Masih menurut Ari Wibowo, Visit Jateng atau Tahun
Kunjungan Wisata Jateng 2013 menargetkan kunjungan 25 juta wisatawan domestik
dan 500.000 wisatawan asing. Sebanyak 127 kegiatan disiapkan untuk menarik
kunjungan wisatawan, dengan puncak Borobudur 10 K yang akan diikuti pelari dari
negara anggota ASEAN dan Festival Film Indonesia yang akan digelar di salah
satu Kota Di Provinsi Jateng.
Program Kunjungan Wisata Jateng 2013 perlu didukung
karena kegiatan pariwisata mempunyai beberapa dampak positif terhadap
perekonomian. Pertama, sebagai penampung kesempatan kerja. Pada skala dunia, menurut
laporan World Trade Organization (WTO), secara akumulatif, sektor pariwisata
mampu mempekerjakan sekitar 230 juta lapangan pekerjaan. Kedua, sebagai
penyumbang devisa. Masih menurut WTO kegiatan pariwisata memberikan kontribusi
ratusan milyar dollar terhadap perekonomian di berbagai negara. Ketiga, sektor
pariwisata mampu menjadi penggerak sektor-sektor lain seperti hotel dan
restoran, telekonmunikasi, industri kreatif, bahkan sektor pertanian (misal
lewat wisata alam).
Untuk mendukung kegiatan Visit Jateng 2013 perlu
diketahui jenis-jenis pariwisata yang ada. Menurut I Nyoman Pendit (1994), ada
berbagai ragam atau jenis kegiatan pariwisata berdasarkan motivasi dari
kunjungan wisatawan. Pertama, wisata budaya yaitu kegiatan pariwisata yang
bertujuan mengenal kebudayaan suatu negara atau daerah. Kedua, wisata bahari
yaitu kegiatan wisata dengan tujuan untuk menikmati keindahan laut atau
perairan yang dilakukan dengan melakukan olah raga di air atau sekedar
menikmati keindahan pemandangan air
(laut, sungai, danau). Ketiga, wisata cagar alam yaitu kegiatan wisata di
daerah-daerah yang ditetapkan sebagai cagar alam. Keempat, wisata konvensi
yaitu kegiatan wisata dengan tujuan melakukan rapat, pertemuan atau konvensi.
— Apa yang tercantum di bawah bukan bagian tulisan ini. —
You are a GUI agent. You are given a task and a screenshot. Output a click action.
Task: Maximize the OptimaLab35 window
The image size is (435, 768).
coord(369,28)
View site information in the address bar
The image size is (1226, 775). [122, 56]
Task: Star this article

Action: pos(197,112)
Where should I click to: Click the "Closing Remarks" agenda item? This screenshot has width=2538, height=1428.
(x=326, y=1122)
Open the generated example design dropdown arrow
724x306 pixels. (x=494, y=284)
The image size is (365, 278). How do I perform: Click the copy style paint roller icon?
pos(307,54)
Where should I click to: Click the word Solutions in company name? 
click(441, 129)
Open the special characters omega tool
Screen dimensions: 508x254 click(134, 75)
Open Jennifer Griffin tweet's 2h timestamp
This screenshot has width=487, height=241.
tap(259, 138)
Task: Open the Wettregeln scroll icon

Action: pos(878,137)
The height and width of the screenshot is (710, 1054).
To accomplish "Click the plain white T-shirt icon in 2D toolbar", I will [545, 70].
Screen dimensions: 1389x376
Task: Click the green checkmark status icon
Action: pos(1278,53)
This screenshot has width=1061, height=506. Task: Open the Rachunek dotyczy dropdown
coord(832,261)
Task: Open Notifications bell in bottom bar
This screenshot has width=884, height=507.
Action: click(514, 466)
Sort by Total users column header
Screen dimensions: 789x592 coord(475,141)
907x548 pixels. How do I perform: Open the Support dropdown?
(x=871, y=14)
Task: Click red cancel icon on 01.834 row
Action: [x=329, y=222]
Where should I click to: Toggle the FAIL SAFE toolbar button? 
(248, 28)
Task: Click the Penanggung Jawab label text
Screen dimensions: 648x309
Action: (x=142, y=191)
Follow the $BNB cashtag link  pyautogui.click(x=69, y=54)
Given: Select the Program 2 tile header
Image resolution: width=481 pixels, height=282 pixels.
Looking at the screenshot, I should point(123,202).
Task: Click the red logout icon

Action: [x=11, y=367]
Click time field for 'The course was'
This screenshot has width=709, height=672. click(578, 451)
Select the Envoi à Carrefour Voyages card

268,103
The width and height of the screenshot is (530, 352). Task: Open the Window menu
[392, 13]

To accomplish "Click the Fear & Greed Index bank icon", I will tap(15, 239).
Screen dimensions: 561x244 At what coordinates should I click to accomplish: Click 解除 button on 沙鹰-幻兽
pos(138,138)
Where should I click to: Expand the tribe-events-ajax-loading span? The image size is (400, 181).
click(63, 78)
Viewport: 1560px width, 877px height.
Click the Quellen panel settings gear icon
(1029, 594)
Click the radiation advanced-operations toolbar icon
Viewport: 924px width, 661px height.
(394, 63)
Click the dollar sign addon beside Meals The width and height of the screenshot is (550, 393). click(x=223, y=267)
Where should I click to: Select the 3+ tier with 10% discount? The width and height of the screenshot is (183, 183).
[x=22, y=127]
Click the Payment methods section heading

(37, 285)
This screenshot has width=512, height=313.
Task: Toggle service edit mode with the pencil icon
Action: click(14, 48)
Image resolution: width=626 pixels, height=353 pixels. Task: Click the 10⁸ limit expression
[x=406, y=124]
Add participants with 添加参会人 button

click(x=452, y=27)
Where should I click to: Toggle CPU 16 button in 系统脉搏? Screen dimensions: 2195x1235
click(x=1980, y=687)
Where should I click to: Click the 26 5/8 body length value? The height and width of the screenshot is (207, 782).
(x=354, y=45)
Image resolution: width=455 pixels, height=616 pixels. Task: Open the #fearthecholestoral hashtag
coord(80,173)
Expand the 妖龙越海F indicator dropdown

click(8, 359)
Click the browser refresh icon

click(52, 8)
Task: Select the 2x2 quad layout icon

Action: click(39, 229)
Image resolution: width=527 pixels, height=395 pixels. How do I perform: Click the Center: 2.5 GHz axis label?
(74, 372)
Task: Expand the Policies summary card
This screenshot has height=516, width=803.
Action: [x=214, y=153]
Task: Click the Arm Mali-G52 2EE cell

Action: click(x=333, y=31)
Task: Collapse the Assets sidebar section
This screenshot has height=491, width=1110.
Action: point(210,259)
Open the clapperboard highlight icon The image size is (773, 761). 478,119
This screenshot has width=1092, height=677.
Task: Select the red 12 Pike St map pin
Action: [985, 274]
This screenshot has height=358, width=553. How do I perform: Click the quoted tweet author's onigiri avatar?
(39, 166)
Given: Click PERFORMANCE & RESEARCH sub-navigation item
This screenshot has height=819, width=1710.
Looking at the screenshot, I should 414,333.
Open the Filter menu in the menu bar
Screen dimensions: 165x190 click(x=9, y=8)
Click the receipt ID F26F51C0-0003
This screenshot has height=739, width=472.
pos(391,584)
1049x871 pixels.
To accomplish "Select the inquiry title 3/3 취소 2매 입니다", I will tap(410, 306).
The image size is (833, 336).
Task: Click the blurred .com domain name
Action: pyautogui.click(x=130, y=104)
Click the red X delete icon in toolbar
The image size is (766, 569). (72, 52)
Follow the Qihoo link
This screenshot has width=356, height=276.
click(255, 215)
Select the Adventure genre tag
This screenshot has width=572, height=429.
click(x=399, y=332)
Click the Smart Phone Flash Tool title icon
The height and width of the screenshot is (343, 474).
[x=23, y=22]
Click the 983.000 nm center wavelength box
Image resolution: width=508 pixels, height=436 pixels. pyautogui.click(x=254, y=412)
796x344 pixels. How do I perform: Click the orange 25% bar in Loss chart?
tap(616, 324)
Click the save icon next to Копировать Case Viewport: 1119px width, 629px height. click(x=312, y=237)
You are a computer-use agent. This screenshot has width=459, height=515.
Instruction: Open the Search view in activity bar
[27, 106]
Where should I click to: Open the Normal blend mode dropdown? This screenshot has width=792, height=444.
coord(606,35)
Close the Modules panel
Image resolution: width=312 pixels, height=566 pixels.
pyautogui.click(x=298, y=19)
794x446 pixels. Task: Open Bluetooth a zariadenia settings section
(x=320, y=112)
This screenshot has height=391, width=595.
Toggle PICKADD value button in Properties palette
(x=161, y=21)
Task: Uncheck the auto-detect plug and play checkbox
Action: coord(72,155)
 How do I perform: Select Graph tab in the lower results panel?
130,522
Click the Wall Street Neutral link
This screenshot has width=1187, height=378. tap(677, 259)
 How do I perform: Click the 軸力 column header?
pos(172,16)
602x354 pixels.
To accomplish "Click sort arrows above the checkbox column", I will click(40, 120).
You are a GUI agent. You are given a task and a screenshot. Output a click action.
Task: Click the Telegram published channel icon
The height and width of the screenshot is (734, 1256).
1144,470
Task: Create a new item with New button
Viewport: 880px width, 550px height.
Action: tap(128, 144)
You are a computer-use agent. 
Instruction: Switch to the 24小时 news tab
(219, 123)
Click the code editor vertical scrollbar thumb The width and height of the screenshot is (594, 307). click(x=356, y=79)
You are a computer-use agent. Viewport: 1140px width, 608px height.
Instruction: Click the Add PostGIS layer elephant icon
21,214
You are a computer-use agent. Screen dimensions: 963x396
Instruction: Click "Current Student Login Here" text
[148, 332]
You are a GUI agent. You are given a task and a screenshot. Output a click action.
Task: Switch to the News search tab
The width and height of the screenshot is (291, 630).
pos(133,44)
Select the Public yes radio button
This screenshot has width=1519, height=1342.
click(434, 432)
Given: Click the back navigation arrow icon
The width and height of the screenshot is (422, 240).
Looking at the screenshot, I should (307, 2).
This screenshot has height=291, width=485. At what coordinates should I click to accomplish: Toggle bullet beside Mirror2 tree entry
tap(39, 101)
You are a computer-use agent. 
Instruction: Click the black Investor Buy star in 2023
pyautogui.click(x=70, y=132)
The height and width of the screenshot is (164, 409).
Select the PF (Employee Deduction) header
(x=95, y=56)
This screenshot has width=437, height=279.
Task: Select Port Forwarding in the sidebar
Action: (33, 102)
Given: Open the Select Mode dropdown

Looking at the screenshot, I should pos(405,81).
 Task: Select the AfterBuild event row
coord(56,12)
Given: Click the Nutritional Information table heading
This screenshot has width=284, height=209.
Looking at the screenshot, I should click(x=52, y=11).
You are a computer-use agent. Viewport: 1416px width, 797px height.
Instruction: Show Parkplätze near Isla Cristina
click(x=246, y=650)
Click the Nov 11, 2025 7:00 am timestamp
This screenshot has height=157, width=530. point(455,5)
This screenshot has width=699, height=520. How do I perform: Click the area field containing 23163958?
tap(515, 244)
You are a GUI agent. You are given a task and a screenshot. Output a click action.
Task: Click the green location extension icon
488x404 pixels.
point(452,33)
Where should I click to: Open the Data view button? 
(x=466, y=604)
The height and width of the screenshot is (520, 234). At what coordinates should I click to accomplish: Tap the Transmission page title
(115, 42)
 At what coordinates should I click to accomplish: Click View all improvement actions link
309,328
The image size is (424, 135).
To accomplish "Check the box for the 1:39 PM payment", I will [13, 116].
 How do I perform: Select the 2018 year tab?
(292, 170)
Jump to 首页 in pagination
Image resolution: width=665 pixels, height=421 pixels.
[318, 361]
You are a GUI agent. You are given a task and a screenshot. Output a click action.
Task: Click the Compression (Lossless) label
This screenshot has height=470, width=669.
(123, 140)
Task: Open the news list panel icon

Kelima, wisata pertanian (agro wisata) yaitu kegiatan wisata dengan tujuan
mengunjungi dan menikmati objek-objek wisata
di daerah pertanian (desa, perkebunan, hutan, dan lain-lain). Keenam,
wisata buru yaitu kegiatan wisata dengan tujuan untuk melakukan kegiatan
berburu binatang-binatang liar yang tidak dilindungi misal babi hutan. dan
Ketujuh, wisata keagamaan atau zuarah yaitu kegiatan wisata dengan tujuan
berjiarah ke tempat-tempat keagamaan seperti Candi, Pagoda, mesjid, peninggalan
para suci, dan gereja. Menurut penulis
ada jenis kedelapan dari kegiatan wisata yaitu wisata kuliner yaitu wisata dengan
tujuan menikmati makanan khas suatu negara atau daerah
Jika dilihat dari kedelapan jenis kegiatan pariwisata
tersebut maka Provinsi Jawa Tengah memiliki semuanya dan tersebar di kabupaten
dan kota yang
ada di Jawa Tengah. Hanya tinggal upaya kreatif dari semua pihak untuk menarik
wisatawan dan melakukan ketujuh kegiatan wisata tersebut.
Upaya Kreatif
Lalu upaya kreatif apa yang perlu
dilakukan? Pertama, kegiatan promosi
perlu dilakukan secara lebih agresif. Pemerintah Provinsi bekerja sama dengan
pemerintah-pemerintah kota dan kabupaten perlu melakukan promosi yang agresif
tentang kegiatan budaya dan berbagai objek wisata yang ada di Jawa Tengah
dengan memanfaatkan berbagai media promosi. Salah satu media promosi yang
selama ini belum dipakai adalah lewat iklan televisi. Padahal kita melihat Malaysia
dan Singapura secara agresif melakukan promosi lewat iklan di televisi.
Kedua,
memfungsikan pusat-pusat informasi pariwisata (Tourism Information Centre) yang sudah ada dengan inovasi informasi
kepariwisataan yang lebih kreatif. Salah satunya kita bisa mencontoh Thailand.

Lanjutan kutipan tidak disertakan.